3.4. Data Analysis and Calculations

To determine the electrode parameters from calibration data the calculations were performed by using the non-linear least squares computer program ESAB2M [26]. This program allowed to refine the analytical concentration of the reagents, the electrode formal potential E⁰, the coefficient j_a relative to the acidic junction potential (E_j = j_a [H⁺]) and the ionic product of water K_w.

The estimation of the protonation constants and sites concentrations was performed by the BSTAC [25] software elaborating the titration data recorded on SBO solutions. It employs an iterative and convergent numerical method, which is based upon the linear combination of the mass balance equations, minimizes the error squares sum on electromotive force values and takes into account eventual variations of ionic strength among and/or during titrations. The protonation constants are expressed by Equation (4),

β_r = [AH_r^{−n + r}]/[A⁻ⁿ][H⁺]^r

(4)

This equation is related to the equilibrium:

A⁻ⁿ+ rH⁺ ↔ AH_r^{−n + r}

(5)

where AH_r^{−n + r} is a weak r-protic acid and A⁻ⁿ is the corresponding deprotonated form.

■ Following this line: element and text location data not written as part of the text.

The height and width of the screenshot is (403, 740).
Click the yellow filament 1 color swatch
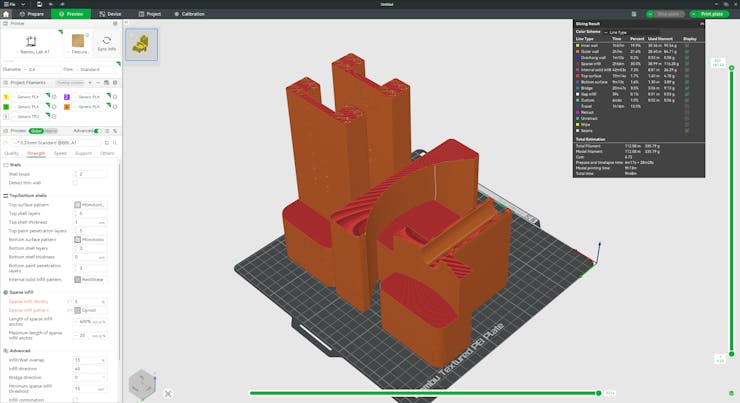click(x=6, y=97)
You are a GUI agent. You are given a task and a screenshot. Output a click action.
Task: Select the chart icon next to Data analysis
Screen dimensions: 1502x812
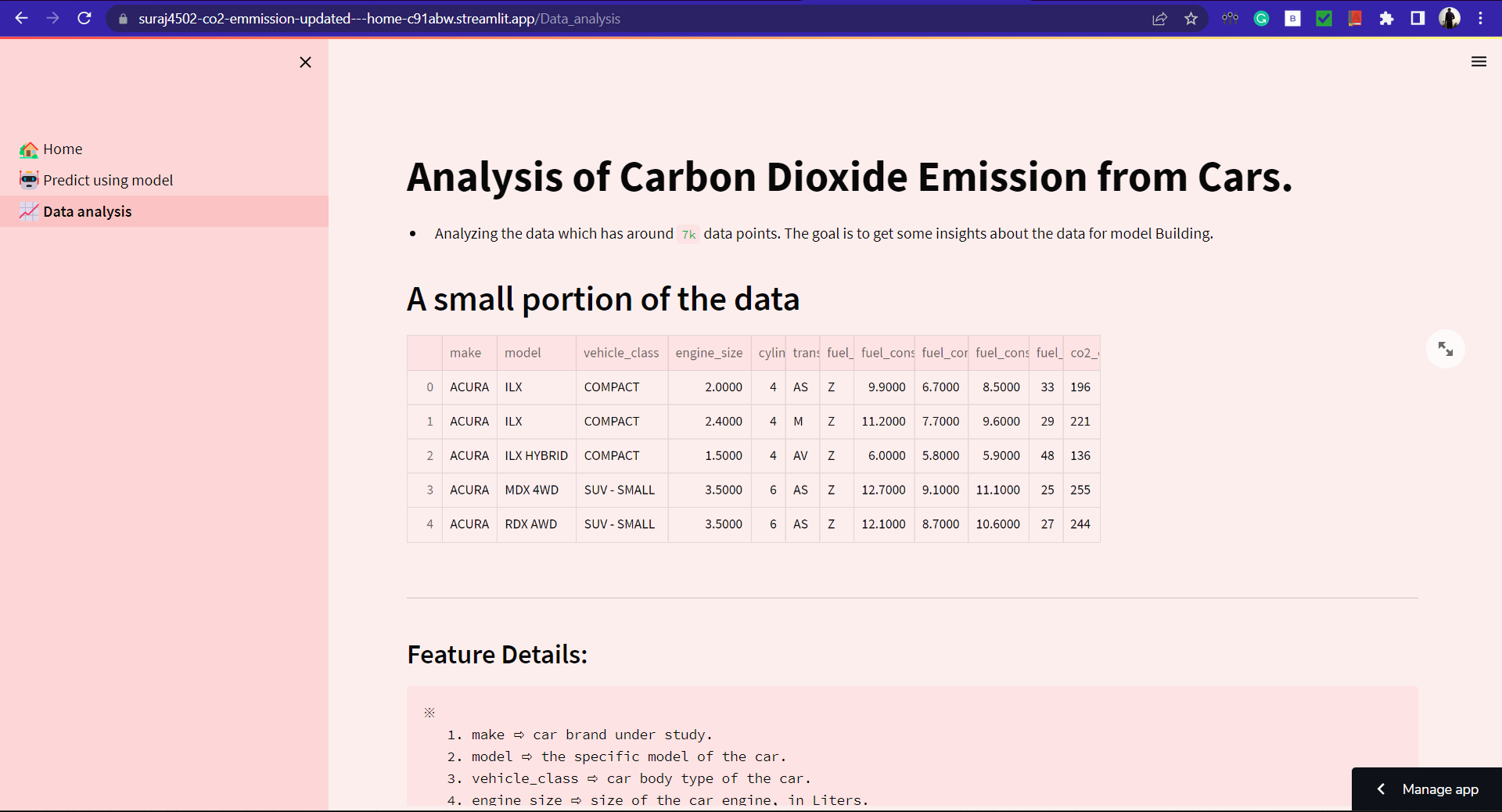click(x=28, y=211)
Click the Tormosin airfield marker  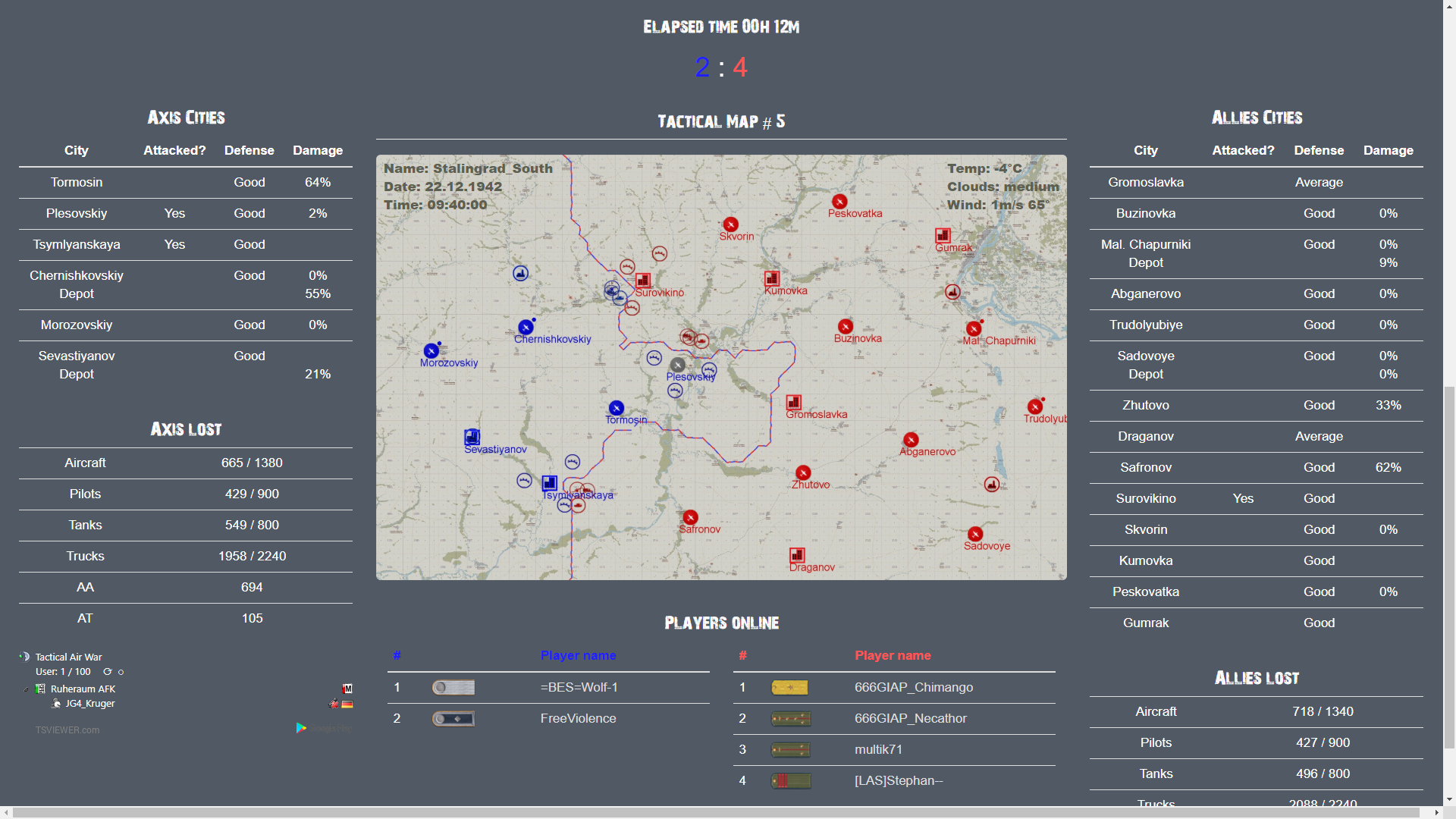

The operator according to a trial and error procedure then selects the most probable species involved in the equilibria. The software refines the constants and the concentration of the acidic sites. Several chemical models were taken into consideration to determine the one fitting best the experimental data.

4. Conclusions

The elaboration of potentiometric data has allowed attaining consistent chemical models to assess the number, nature and concentration of acidic functions in SBO biopolymers sourced from the digestate and composts of urban biowastes. Three models have been used and all three fitted significantly the experimental data. Several protogenic sites with different acid strength have been found. This is consistent with the fact that SBOs, as products of biological origin, are mixtures of molecules with different chemical composition, molecular weight, structure and solution behavior. The observed hysteresis between tandem forward and reverse titration curves and the values of protonation constants calculated for protogenic functions confirm the similarity of the SBOs with natural humic substances. The alkalimetric titration data have been found consistent with the concentration values for total carboxyl and amine functional groups determined by ¹³C NMR spectroscopy. The titration data have allowed obtaining the breakdown of total carboxyl and N containing functional groups. Thus, a more detailed characterization of the above biomacromolecules has been possible.

The experimental approach taken in this work has been applied for the first time to the above SBO biopolymers derived from municipal biowaste treatment materials. It has been confirmed a useful tool to understand the nature of complex organic matter from biological source. For the specific case of SBOs, the herewith-reported results may turn useful to foresee and/or explain the behavior of these biomacromolecules in specific applications. The availability of acid-base sites with different strength is highly important in relation to the SBOs capacity to bind and keep metals at neutral and alkaline pH, and precipitate at acid pH. The metal binding capacity and solubility properties can be exploited for uses in different fields, such as agriculture and environmental remediation.